Publicado em: 30/05/2011

Hoje acordei com uma péssima sensação: vergonha… derrota… baixa estima… Com mais de 25 anos de produção cultural nas costas, 30 anos de jornalismo, não consigo entender como este tipo de coisa acontece em nosso “País de Todos!”

Precisamente hoje, 29 de maio de 2011, eu, meus colegas de elenco, diretor e técnicos do espetáculo teatral UMA ÚLTIMA CENA PARA LORCA, deveríamos estar embarcando num vôo Brasília/Lisboa para uma apresentação no dia 4 de junho, na 12ª Mostra Internacional de Teatro de Santo André, em Portugal.

O convite chegou por e-mail há pouco mais de um mês e deixou a todos orgulhosos.
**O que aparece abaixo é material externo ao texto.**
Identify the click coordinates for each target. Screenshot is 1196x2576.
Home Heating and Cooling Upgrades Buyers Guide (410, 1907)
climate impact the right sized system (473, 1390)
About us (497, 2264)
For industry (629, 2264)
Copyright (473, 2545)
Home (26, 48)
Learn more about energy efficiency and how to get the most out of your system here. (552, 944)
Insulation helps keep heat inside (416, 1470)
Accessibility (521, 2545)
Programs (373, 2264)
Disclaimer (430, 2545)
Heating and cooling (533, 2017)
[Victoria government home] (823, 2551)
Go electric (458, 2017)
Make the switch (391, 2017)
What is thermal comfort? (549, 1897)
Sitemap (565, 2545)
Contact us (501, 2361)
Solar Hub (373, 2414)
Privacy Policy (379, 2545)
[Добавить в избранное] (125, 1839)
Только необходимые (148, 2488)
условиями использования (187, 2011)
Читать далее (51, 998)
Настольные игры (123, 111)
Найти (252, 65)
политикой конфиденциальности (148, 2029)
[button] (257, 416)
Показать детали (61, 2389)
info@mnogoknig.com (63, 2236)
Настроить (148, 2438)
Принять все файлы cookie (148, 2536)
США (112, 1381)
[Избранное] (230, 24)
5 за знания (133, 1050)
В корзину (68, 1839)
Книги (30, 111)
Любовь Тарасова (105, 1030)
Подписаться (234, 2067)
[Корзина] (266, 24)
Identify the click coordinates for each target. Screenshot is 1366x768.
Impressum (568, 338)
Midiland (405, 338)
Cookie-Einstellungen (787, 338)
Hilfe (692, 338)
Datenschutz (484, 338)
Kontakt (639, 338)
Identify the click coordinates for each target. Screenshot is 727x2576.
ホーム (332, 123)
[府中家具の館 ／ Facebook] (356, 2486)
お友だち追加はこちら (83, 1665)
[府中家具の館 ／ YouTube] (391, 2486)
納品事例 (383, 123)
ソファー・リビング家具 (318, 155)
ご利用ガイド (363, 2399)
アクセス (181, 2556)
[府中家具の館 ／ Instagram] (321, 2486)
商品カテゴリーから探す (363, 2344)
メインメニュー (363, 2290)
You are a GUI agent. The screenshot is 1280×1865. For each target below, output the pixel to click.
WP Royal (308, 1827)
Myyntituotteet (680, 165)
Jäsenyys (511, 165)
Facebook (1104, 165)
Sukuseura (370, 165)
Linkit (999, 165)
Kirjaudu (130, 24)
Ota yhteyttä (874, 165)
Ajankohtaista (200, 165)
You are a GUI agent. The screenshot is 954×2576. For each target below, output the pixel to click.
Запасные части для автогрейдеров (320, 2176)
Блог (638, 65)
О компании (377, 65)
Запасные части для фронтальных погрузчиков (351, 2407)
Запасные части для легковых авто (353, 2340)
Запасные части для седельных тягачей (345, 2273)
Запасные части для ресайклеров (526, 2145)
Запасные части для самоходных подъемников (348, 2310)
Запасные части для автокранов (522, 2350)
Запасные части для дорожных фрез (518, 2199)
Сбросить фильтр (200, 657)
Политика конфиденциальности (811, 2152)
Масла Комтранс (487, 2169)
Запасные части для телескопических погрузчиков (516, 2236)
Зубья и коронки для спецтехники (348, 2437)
Afinal, UMA ÚLTIMA CENA PARA LORCA, texto de Roberto Gerin, direção de André Amaro, com um elenco reunindo três gerações de atores alunos da primeira faculdade de Artes Cênicas de nosso país, a Faculdade de Artes Dulcina de Moraes, instalada na Capital Federal há 30 anos, era o único espetáculo brasileiro a participar de uma das mais importantes Mostras de Teatro da Europa. Autor, diretor, elenco, produção. Todos de Brasília. Esta nossa cidade que só chega às manchetes dos jornais espontaneamente quando o assunto é corrupção, falcatruas, jogos de interesse e poder.  Uma cidade que, aos 51 anos, tem várias gerações de pessoas do bem que todos os dias se sentem atacadas, agredidas mesmo, quando estão em outras cidades e são “acusadas” de participar dessas “coisas feias” escritas, estampadas, digitalizadas nos veículos de comunicação.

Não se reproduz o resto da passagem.